In order to promote the intelligent development of parks, based on the low execution efficiency of single UGV tasks, the slow convergence speed of Q-learning algorithms in multi-agent systems and complex environments, and the low learning efficiency, this paper proposes a collision avoidance cooperation mechanism among multiple UGV and an improved reinforcement learning algorithm—OWS Q-learning algorithm. Based on the idea of the Q-learning algorithm, the OWS Q-learning algorithm changes the update mode of Q function, the learning rate α and the $\epsilon -greedy$ strategy of action selection.

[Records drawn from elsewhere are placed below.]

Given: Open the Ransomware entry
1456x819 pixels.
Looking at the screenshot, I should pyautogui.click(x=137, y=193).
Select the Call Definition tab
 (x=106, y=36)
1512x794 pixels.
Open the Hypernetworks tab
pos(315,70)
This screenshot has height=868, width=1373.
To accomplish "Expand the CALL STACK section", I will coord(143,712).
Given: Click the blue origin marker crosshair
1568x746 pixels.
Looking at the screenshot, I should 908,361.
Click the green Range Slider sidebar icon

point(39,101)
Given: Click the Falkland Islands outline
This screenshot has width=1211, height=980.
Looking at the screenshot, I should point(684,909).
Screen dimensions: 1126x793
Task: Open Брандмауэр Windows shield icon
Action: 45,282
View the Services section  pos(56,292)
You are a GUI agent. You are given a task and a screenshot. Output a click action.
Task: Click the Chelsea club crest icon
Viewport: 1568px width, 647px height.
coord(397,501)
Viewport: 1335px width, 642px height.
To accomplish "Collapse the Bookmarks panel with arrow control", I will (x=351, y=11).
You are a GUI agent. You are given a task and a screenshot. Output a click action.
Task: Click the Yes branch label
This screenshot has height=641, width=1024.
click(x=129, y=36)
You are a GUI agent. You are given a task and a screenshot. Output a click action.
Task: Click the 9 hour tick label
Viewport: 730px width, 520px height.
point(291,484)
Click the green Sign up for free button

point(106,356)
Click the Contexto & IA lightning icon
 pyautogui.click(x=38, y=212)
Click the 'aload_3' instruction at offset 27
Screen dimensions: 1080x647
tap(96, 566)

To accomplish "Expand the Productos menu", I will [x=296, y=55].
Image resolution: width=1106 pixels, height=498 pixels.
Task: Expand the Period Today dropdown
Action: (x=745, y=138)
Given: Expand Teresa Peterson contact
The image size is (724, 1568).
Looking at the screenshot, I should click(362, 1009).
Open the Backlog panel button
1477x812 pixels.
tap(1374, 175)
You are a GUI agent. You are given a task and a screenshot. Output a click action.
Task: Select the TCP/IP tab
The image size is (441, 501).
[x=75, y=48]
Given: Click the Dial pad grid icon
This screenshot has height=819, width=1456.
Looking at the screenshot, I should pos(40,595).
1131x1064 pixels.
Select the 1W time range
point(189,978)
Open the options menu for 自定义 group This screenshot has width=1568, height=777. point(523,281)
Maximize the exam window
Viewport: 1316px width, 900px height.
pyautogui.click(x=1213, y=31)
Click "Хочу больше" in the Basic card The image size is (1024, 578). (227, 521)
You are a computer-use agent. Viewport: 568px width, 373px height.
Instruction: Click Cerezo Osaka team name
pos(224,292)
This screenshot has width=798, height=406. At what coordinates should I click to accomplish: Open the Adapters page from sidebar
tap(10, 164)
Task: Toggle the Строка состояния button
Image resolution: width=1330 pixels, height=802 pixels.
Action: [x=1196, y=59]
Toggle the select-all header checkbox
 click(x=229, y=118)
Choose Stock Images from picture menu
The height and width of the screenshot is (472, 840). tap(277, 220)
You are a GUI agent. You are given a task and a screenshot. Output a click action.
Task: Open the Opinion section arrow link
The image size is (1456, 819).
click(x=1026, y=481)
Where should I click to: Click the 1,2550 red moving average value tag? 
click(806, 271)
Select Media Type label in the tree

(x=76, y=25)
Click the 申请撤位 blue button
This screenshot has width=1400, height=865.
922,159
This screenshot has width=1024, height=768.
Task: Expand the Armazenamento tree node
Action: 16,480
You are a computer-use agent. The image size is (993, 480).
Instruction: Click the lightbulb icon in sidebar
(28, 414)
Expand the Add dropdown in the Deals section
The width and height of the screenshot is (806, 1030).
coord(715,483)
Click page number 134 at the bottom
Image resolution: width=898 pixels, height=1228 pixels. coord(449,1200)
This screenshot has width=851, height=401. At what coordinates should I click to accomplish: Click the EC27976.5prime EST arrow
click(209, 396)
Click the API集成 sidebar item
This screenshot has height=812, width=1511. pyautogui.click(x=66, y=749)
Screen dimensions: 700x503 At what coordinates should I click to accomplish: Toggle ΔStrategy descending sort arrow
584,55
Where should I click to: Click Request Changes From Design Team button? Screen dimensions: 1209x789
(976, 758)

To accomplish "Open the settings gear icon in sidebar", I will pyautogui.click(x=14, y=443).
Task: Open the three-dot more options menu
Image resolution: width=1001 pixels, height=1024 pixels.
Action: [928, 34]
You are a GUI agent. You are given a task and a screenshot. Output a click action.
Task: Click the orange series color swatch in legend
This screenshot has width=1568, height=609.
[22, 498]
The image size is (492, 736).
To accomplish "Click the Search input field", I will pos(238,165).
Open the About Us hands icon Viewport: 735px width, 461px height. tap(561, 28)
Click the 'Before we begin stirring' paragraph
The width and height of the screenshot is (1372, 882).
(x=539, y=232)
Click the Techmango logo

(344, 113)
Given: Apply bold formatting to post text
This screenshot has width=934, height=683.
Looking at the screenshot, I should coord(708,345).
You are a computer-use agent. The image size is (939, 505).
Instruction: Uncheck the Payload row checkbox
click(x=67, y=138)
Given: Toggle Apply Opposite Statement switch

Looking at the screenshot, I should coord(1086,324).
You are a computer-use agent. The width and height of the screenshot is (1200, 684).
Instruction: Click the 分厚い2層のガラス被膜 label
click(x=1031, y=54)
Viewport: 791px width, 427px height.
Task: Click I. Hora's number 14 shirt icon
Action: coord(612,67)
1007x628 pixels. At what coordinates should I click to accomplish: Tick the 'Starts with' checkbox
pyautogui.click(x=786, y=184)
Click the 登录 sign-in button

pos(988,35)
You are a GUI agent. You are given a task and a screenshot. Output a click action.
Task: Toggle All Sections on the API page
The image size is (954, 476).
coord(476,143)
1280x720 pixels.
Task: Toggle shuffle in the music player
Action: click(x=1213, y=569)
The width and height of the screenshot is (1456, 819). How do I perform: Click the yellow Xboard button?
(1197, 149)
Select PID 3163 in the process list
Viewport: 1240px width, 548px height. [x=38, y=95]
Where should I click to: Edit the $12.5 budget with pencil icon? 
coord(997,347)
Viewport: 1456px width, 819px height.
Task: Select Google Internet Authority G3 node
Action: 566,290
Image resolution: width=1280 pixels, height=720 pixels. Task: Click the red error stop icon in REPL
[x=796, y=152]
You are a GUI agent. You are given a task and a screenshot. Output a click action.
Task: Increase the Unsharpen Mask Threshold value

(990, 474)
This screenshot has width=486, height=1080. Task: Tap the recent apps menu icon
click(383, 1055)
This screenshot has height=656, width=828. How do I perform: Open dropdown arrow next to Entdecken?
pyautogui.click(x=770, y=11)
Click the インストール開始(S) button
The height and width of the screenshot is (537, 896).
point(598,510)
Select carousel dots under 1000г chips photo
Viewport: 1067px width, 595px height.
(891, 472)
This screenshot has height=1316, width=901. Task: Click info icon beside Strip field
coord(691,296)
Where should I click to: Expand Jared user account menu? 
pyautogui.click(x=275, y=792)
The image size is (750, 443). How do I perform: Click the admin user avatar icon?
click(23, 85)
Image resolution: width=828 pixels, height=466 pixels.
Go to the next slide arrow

Finally, simulation experiments are conducted in three different scenarios, and the performance of the proposed OWS Q-learning is compared with SARSA, Q-learning, and speedy Q-learning. Compared with the experimental results of the other three algorithms, only the OWS Q-learning algorithm can converge, and the OWS Q-learning algorithm has planned the shortest collision-free path for UGVS in different experimental scenarios. In experimental scenario 1, compared with SARSA, Q-learning, and speedy Q-learning, the calculation time of OWS Q-learning was reduced by 60.44%, 53.93%, and 22.26%, respectively. In experimental scenario 2, compared with the above three algorithms, the calculation time of OWS Q-learning is reduced by 69.55%, 67.21%, and 30.94%, respectively. In experimental scenario 3, compared with the above three algorithms, the calculation time of OWS Q-learning is reduced by 52.90%, 53.53%, and 24.32%, respectively.

The OWS Q-learning algorithm is verified to be superior to the comparison algorithm. The multi-UGV collision avoidance coordination mechanism proposed in this manuscript is based on the static environment of the park, but in real life, emergencies may occur in the park, such as sudden pedestrians, vehicles, etc., which will involve some dynamically changing obstacles, and the environment will become more complex. Therefore, in the face of a random environment, this collision avoidance coordination mechanism needs to be further improved, and the OWS Q-learning algorithm needs to be further improved to better handle a larger number of UGVs. In future research work, on the one hand, we will consider the dynamic complex environment in the park, consider the existence of dynamic obstacles in the designed multi-UGV collision avoidance coordination mechanism, on the other hand, in order to further improve the performance of the OWS Q-learning algorithm, we will consider the research and improvement from the structural framework of the algorithm to better solve the path planning problem of multiple UGVs in more complex environments.